WHAT NEEDS TO BE DONE: All that is wanted is the exact text of each line from the one with "Open Git Show" to the close of the listing, ends included.

INFORMATION: Begin

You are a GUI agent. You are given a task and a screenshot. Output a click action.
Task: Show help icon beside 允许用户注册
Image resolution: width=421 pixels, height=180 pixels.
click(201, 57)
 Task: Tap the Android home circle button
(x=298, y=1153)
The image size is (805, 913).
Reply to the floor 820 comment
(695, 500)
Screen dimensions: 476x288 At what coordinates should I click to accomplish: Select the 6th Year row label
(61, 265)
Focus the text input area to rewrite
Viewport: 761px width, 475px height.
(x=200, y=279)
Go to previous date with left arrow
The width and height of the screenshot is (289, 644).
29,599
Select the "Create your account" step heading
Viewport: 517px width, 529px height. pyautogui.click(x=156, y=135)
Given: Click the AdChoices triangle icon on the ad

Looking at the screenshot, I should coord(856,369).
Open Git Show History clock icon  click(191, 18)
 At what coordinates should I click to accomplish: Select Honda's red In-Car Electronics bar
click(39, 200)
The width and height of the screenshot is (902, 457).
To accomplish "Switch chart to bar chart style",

INFORMATION: End

WRITTEN ANSWER:
Open Git Show History clock icon  click(191, 18)
 At what coordinates should I click to accomplish: Select Honda's red In-Car Electronics bar
click(39, 200)
The width and height of the screenshot is (902, 457).
To accomplish "Switch chart to bar chart style",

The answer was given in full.